血管性認知症の発症時期は、いくつかの説はありますが、一般的には脳卒中発作の後、約3ヶ月程度後に認知症の症状が現れてきます。

ですので、脳卒中を起こしやすい人だったり、高血圧、糖尿病、高脂血症、心臓の病気などといった、脳血管障害の危険を持ち合わせている人だったり、あとは以前にも脳血管障害の発作の経験のある人には血管性認知症は発症しやすいと言えます。

また、アルツハイマー型認知症と大きく異なる点として、固縮、反射の亢進、バレー徴候といった、何らかの身体的徴候があることが挙げられます。

 ・固縮  : 筋肉が持続的に強くこわばること
 ・反射の亢進:過剰に強く反射する
 ・バレー徴候:上肢や下肢に軽度の
        運動麻痺がある場合に現れる徴候

脳梗塞や脳出血は人によって起こる場所や大きさなどが異なるため、初期症状も皆が同じということではありません。

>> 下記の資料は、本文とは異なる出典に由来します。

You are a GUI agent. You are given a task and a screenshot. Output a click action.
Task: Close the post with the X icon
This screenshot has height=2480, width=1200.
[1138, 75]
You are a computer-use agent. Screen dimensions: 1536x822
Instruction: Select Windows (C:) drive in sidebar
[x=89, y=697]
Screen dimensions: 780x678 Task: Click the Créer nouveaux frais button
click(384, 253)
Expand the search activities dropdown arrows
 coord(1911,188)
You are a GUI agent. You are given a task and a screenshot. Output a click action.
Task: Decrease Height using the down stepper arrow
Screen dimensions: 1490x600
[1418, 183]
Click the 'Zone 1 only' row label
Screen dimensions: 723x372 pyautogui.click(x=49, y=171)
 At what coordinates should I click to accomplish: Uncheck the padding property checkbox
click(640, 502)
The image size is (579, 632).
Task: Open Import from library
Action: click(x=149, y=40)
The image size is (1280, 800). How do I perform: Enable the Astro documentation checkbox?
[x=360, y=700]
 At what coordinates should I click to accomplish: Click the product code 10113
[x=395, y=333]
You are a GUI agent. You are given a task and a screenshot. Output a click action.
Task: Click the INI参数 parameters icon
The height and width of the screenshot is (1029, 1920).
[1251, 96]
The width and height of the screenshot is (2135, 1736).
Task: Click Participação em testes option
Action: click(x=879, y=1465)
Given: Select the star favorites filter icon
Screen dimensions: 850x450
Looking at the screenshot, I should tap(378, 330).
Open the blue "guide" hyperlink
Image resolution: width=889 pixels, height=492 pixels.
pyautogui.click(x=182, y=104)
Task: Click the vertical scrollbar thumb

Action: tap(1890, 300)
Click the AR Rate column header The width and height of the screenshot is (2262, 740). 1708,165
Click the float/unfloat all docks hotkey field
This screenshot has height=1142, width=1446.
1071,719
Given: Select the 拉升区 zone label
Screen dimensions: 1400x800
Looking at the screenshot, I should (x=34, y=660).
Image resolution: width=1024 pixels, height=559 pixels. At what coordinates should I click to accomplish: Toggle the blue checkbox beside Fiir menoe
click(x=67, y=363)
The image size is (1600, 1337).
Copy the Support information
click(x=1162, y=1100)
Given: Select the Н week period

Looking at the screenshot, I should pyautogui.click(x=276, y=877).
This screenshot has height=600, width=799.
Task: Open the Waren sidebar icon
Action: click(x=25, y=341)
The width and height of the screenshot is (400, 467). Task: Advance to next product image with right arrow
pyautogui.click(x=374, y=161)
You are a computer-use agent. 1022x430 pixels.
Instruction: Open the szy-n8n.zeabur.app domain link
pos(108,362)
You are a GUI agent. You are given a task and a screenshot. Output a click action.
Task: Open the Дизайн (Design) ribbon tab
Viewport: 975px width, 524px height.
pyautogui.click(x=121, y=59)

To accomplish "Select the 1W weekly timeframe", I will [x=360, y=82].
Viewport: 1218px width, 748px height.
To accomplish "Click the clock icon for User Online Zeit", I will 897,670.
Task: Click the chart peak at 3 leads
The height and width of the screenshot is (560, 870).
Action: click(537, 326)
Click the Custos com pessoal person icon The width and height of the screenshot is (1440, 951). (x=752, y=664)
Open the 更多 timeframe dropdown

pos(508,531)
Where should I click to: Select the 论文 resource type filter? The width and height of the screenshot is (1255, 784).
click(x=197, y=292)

症状の現れる順番としては、アルツハイマー型認知症の場合のように、記憶障害が初期症状として起きるということではなく、

  記憶障害
  実行機能障害
  遂行機能障害
  言語機能障害
  見当識障害

などの現れ方やその順番が、人それぞれ異なることとなります。

アルツハイマー型認知症との違い

アルツハイマー型認知症と脳血管性認知症との違いは下の図のようになります。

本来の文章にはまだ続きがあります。